Mahkememizce mali müşavir … ve bankacı …’dan aldırılan 19/12/2018 tarihli bilirkişi raporunda özetle; Taraflar arasında imzalanan sözleşmelerin 13.5. maddesinin “Müşteri, Banka ile arasında çıkabilecek her türlü anlaşmazlıkta, Bankanın defterleri ile her türlü kantlarının, bilgisayar kayıtlarının, mikrofilm, mikrofiş vb.’nin geçerli delil teşkil edeceğini ve bu hükmün HMK 193.maddesi uyarınca bir delil sözleşmesi niteliğinde olacağını kabul, beyan ve taahhüt eder” hükmüne göre davacı banka tarafından ibraz edilen kayıtlar esas alınarak yapılan inceleme sonucu, davacı banka tarafından dava dışı asıl borçlu …Tic. A.Ş.’ne kullandınlan … nolu 59 ay vadeli 1.290,000.00 TL’lik kredinin ilk 29 taksitinin ödendiği, kalan takatlerinin ödenmediği, bu nedenle … 17.Noteri’nin … tarih … yevmiye nolu ihtarnamesine konu ödenmeyen taksitler nedeniyle 06.11.2017 kat tarihi itibarı ile davacı banka alacağının 713.077,37 EUR (sehven TL olarak belirtildiği kabul edilmiştir) olduğu beyan edilmiştir. Bilirkişi Raporu, dosya kapsamına uygun, açıklayıcı ve hükme esas almaya elverişlidir.
Taraflar arasında imzalanan sözleşmenin “Kefalet” başlıklı 9.11.maddesinde kefilin, borcun Müşteri için her ne nedenle olursa olsun muaccel olması halinde, ihbarda bulunulması suretiyle kefalet borcunun da muaccel olacağını kabul edeceği, sözleşmede birden fazla kefilin kefaletinin bulunması halinde, kefillerin birbirlerinden bağımsız olarak sorumluluk altına girmeyi kabul ve taahhüt ettikleri düzenlenmiştir.

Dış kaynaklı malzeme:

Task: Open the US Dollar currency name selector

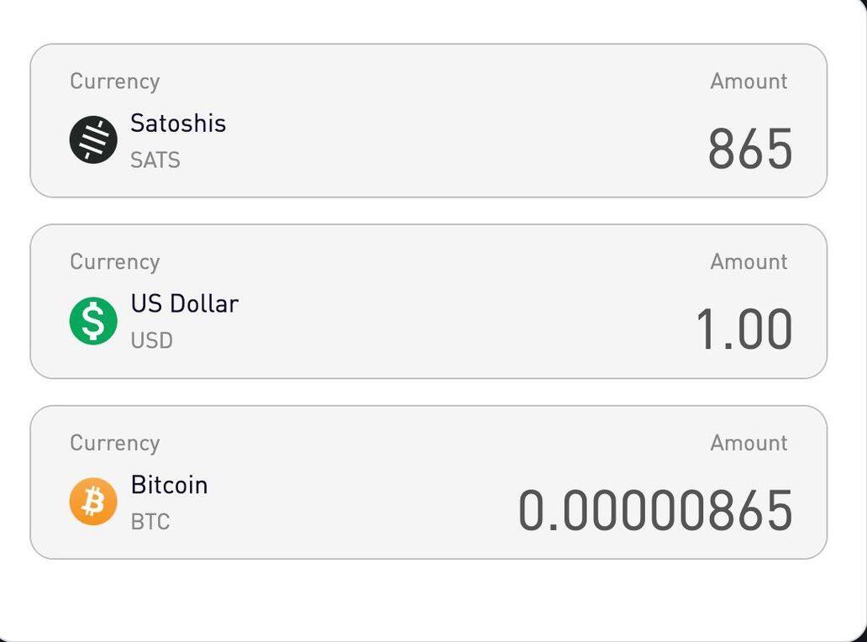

Taraflar arasında imzalanan sözleşme yeni TBK yürürlüğe girdikten sonra anılan yasaya bağlı olarak imzalanmıştır. TBK 583.maddesine göre, Kefalet sözleşmesi, yazılı şekilde yapılmadıkça ve kefilin sorumlu olacağı azamî miktar ile kefalet tarihi belirtilmedikçe geçerli olmaz. Kefilin, sorumlu olduğu azamî miktarı, kefalet tarihini ve müteselsil kefil olması durumunda, bu sıfatla veya bu anlama gelen herhangi bir ifadeyle yükümlülük altına yetki verilmesi ve diğer tarafa veya bir üçüncü kişiye kefil olma vaadinde bulunulması da aynı şekil koşullarına bağlıdır. Taraflar, yazılı şekle uyarak kefilin sorumluluğunu borcun belirli bir miktarıyla sınırlandırmayı kararlaştırabilirler. Kefalet sözleşmesinde sonradan yapılan ve kefilin sorumluluğunu artıran değişiklikler, kefalet için öngörülen şekle uyulmadıkça hüküm doğurmaz. Somut olayda, yasaya uygun olarak Kefilin, sorumlu olduğu aıamî miktarı, kefalet tarihini ve müteselsil kefil olması durumunda bu sıfatla veya bu anlama gelen ibarenin yazılı olduğu anlaşılmıştır. TBK 584.maddesine göre, Eşlerden biri mahkemece verilmiş bir ayrılık kararı olmadıkça veya yasal olarak ayrı yaşama hakkı doğmadıkça, ancak diğerinin yazılı rızasıyla kefil olabilir; bu rızanın sözleşmenin kurulmasından önce ya da en geç kurulması anında verilmiş olması şarttır. Somut olayda, davalı bekardır.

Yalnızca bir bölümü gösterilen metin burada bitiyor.